I’m 27. Some of you will say I’m so very young, and others will understand I’m basically feeling 30 (which is still young, but quite a milestone for a 20-something year-old).
This is the age where you start questioning whether you’re actually going to ‘make it’. And by ‘making it’ I mean – meeting your parents/peers/society’s expectations – and even your own – that you’re going to be very successful and financially secure by the time you’re 30. (which traditionally also involves happily married, a mother of two and a perfect figure)
But I can’t help asking: And then what?
What happens if by miracle, luck or other spells you get to have it all by 30? Is that it? Are you just going to spend the rest of your life within this single dimension, being the same person, doing the same things? I’d rather start again every 30 years 🙂
I don’t think that’s how it works anymore. And the more I look at my own personal journey, the more I realise how much I’ve changed, how different I am than what I thought I would be by this age, and more importantly…how different my idea of having it all is.
‘Money isn’t everything’. Or ‘money can’t buy happiness’. We hear that constantly, yet the most frequent questions I get from even my closest friends are: So, what do you do? Does it pay well?
While these questions don’t bother me, and while I have a good job and a decent income, I’ve never ever based any of my decisions on a strong desire to make lots of money.
I hate chasing money. It is so unnatural for me. And I think I finally have an explanation.
It’s not that I am not ambitious; those who know me will most certainly describe me as very ambitious. It’s not that I don’t like working hard, because I always pull my weight and more when I need to get things done. It’s not even the fact that I haven’t found something I like doing.
The truth is money is not a measurement unit in my life. Never has, never will be.
I measure everything I do by how much happiness I get out of it. Is this new job going to excite me, inspire me, teach me, develop me? Is this business idea going to make me want to get up every morning and work hard? Is this meaningful? Can I meet new people? Can I fall in love ?
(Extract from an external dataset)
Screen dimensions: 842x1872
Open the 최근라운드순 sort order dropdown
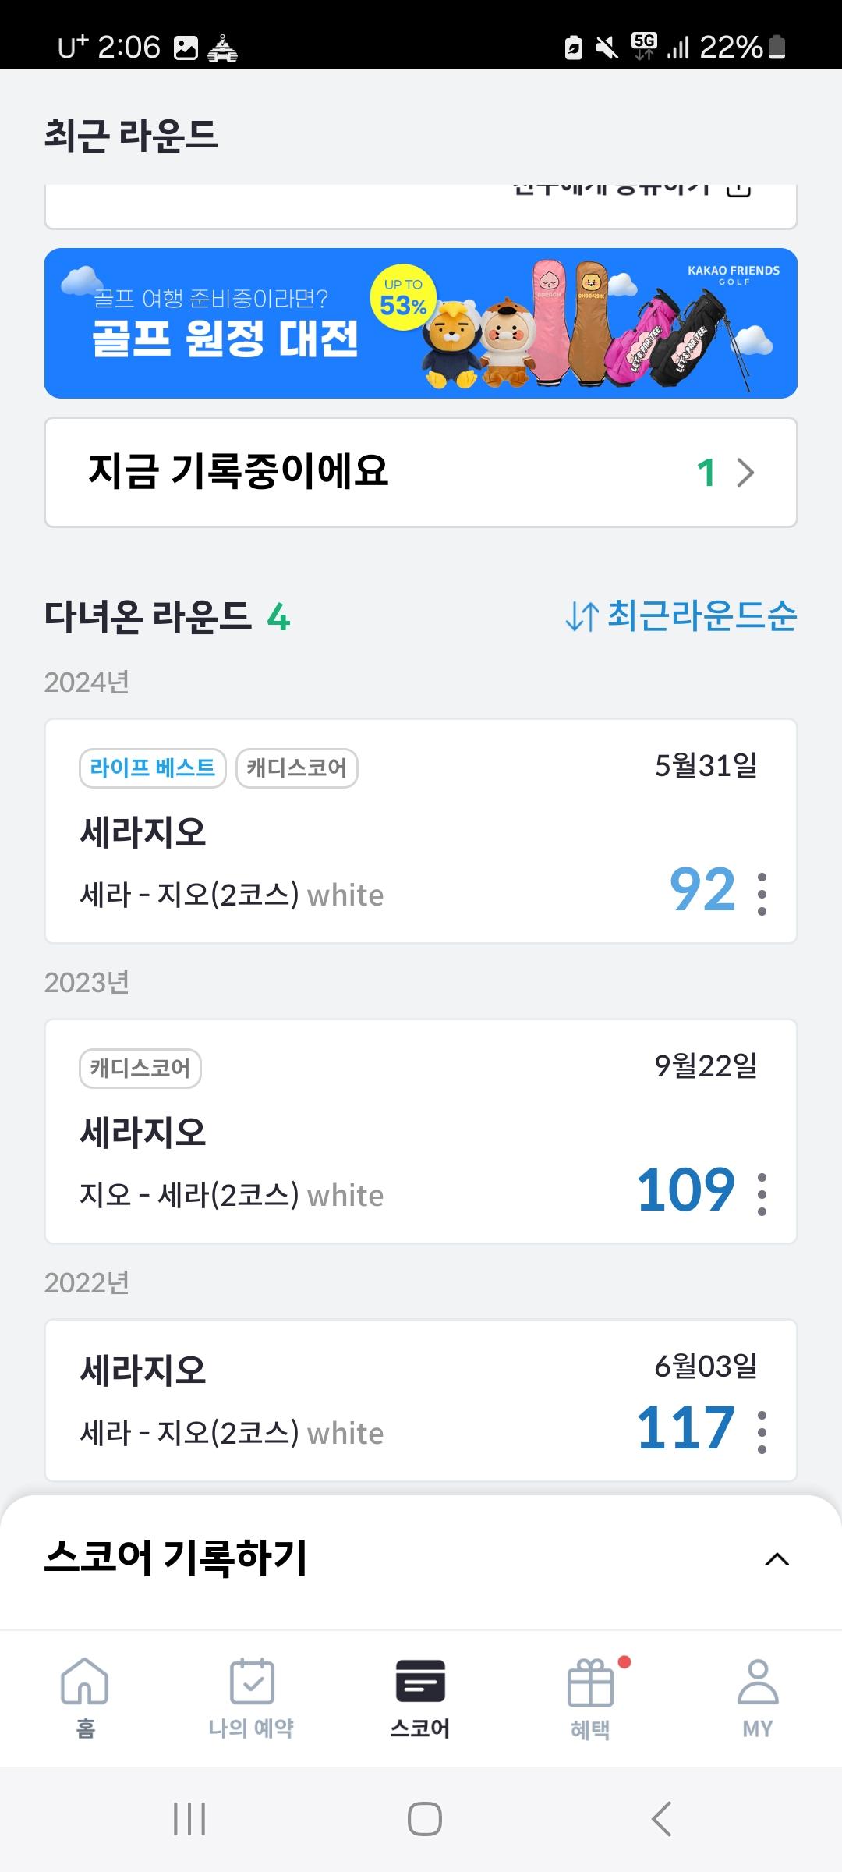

By the time I’m 30, and probably at each milestone in my life, the only thing I really want is to love and be loved. I don’t think anything else quite compares to having this. And I haven’t heard anybody older, or on their death bed, saying they regret not having chased money more or gotten richer.
That isn’t to say we shouldn’t have successful careers or businesses or whatever we choose to do with our lives. But let’s not put so much pressure on ourselves to measure our success and happiness by how much money we make or how much status we’ve achieved; let’s work a bit smarter and make time for the things that truly matter in life.
Let’s be more, and chase less.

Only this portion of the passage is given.